Il nous faut nous réintéresser à ce type de vieux circuit électronique pour calculer ce qui va bien. Une vidéo YouTube nous explique le schéma même si elle manque volontiers de synthèse.

Le principe général est connu : un bobinage va isoler et abaisser une tension alternative de 220 V vers une tension plus basse fixe (Veff) qui est fonction du nombre de tours de fils, un pont de 4 diodes 1N5401 va redresser le signal pour qu'il n'oscille qu'en positif et un condensateur va lisser les oscillations pour que la tension résultante soit à peu près constante.

Simulation d'un pont redresseur

Le transformateur AC-AC fonctionne nécessairement de manière constante, car c'est la physique de l'électro-magnétisme. Il me génère du 13.2 Veff selon le multimètre. La tension de crête s'obtient en multipliant cette valeur par racine de 2, soit 18.7 V. En raison de la loi de composition des tensions en série, il faut soustraire 2 fois la tension apparente d'activation des diodes (le datasheet donne ~0,75 V pour 0,5 A) à la tension efficace du transformateur, puis multiplier par racine de 2 pour obtenir la tension continue aux bornes du condensateur qui fonctionne en tension crète. La tension théorique est de : (13,2 - 2 * 0,75) * racine(2) = 16,6 V.

La capacité du condensateur se calcule (rubrique Condensateur de filtrage) avec C = I / (ΔU * f). On définit I sur 0.5 A, car c'est l'intensité maximale observée quand les basses sont mises à fond. f vaut 50 Hz, car on est en France. Pour la variation de tension, le constructeur a considéré 3 V de flexibilité en choisissant 3300 µF, mais en ajoutant un autre condensateur de 4700 μF dans la carte électronique, il n'y aura in fine que 1,25 V de variation à puissance maximale.

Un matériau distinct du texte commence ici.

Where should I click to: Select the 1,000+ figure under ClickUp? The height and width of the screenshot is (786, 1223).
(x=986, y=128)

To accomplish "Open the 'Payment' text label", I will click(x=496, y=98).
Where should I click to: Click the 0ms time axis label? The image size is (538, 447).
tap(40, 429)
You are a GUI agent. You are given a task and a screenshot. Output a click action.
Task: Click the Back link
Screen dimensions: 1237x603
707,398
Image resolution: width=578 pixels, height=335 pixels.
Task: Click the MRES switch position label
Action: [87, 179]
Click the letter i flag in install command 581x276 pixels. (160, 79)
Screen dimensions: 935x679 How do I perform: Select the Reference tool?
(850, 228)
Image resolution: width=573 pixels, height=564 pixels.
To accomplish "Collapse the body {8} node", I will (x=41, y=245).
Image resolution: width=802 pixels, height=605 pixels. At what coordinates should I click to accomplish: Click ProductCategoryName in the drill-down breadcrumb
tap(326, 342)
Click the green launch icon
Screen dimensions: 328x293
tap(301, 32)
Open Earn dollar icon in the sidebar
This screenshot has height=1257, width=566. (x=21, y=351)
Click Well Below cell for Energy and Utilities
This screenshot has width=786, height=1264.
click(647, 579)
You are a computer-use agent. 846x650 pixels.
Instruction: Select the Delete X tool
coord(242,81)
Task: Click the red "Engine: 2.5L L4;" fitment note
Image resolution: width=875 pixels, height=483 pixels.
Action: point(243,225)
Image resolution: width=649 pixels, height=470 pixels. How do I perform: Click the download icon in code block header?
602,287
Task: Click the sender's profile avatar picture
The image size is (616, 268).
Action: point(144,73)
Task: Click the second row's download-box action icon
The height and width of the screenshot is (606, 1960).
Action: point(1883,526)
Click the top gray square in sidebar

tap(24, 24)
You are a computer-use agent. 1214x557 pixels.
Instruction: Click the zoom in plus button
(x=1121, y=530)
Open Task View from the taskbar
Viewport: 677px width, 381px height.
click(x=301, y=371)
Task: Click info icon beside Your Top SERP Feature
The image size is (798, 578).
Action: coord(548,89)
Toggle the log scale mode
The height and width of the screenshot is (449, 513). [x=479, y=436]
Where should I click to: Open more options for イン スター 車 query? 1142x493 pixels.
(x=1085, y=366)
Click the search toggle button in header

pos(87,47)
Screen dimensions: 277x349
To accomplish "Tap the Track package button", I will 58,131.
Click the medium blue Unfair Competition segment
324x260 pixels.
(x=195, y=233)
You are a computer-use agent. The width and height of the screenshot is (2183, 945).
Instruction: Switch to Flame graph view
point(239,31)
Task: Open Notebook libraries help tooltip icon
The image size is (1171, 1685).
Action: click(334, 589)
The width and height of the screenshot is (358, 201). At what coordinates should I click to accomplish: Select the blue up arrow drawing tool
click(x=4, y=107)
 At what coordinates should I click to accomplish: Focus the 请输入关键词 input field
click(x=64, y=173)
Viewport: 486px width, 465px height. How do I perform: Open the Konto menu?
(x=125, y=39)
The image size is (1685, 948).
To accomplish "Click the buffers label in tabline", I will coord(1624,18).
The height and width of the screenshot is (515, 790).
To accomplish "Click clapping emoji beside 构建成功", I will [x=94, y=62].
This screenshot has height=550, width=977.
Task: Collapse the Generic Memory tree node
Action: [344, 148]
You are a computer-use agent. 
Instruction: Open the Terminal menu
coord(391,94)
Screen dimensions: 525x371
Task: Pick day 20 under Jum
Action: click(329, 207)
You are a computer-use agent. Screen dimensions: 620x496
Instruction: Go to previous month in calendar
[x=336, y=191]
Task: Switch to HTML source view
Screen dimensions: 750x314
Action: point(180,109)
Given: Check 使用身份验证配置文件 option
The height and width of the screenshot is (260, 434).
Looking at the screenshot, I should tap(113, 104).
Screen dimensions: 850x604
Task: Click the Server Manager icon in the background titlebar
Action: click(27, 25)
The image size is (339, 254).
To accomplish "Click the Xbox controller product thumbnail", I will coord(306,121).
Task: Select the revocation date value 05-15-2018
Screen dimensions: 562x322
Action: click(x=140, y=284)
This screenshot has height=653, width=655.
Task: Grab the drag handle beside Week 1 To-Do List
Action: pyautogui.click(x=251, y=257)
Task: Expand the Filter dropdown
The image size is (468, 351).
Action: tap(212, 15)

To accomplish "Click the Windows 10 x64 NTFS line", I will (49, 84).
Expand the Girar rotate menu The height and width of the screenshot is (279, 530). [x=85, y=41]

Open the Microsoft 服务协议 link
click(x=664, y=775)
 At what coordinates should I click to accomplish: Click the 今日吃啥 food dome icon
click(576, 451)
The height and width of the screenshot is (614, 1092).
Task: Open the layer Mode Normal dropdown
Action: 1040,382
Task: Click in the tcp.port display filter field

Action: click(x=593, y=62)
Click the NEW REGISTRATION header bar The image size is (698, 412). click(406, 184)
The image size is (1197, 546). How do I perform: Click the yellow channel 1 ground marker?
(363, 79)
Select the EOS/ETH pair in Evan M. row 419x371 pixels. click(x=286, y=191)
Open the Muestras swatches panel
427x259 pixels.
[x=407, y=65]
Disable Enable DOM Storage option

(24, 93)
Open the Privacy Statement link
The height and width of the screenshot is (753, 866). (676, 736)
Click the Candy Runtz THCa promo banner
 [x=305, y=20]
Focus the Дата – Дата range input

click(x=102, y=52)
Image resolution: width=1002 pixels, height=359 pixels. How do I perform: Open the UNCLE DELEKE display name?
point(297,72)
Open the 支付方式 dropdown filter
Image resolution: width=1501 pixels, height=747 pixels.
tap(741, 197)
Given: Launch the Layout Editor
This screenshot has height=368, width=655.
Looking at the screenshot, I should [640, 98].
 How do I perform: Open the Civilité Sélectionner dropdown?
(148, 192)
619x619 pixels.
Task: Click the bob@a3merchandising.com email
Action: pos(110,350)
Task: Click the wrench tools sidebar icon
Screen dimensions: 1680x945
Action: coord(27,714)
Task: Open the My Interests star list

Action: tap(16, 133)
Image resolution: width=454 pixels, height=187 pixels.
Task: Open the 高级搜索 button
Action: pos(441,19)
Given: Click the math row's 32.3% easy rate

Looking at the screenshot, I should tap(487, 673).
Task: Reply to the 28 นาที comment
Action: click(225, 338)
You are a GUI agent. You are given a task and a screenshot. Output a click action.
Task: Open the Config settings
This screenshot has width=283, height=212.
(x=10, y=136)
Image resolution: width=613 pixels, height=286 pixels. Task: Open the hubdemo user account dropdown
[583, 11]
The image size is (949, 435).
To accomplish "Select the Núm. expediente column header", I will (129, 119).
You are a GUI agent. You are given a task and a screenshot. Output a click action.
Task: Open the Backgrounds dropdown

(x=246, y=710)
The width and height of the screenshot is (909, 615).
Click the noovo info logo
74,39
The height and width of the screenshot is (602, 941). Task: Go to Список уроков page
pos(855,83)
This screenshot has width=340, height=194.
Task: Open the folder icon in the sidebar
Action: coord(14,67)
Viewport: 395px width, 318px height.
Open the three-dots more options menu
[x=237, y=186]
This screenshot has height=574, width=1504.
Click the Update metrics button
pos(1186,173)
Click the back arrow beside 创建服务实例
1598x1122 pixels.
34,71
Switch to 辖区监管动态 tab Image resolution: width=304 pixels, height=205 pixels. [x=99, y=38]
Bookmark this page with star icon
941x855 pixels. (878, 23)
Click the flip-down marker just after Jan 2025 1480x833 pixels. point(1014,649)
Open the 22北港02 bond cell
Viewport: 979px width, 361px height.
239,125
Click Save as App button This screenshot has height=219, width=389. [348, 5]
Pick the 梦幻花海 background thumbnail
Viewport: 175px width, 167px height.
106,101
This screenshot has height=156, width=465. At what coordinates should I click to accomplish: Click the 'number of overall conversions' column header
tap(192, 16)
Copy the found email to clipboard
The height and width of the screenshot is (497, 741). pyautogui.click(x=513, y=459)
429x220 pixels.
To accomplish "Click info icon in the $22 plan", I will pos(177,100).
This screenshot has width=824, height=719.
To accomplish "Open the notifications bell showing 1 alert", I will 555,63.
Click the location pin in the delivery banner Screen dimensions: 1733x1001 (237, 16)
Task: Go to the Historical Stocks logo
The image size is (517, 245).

Le problème est que je mesure 17.7 V en sortie de l'alimentation avec un premier appareil, 17.4 V avec un autre et 15.7 V avec un autre encore. Ce dernier m'affichait même près de 17 V avant le changement du condensateur de filtrage. Ça me rend fou...

Tension

Tension

Le convertisseur de tension AC-DC fonctionne avec un courant de charge. J'ai noté que celui-ci est constant grâce à un petit montage en série avec des dominos :

  • 0,24 A à vide
  • 0,31 A en fonctionnement sans basse
  • 0,53 A avec les basses à fond

Multimètre en mode ampèremètre

Maintenant que nous avons tous les paramètres, il est possible de faire une simulation informatique avec le courant maximal.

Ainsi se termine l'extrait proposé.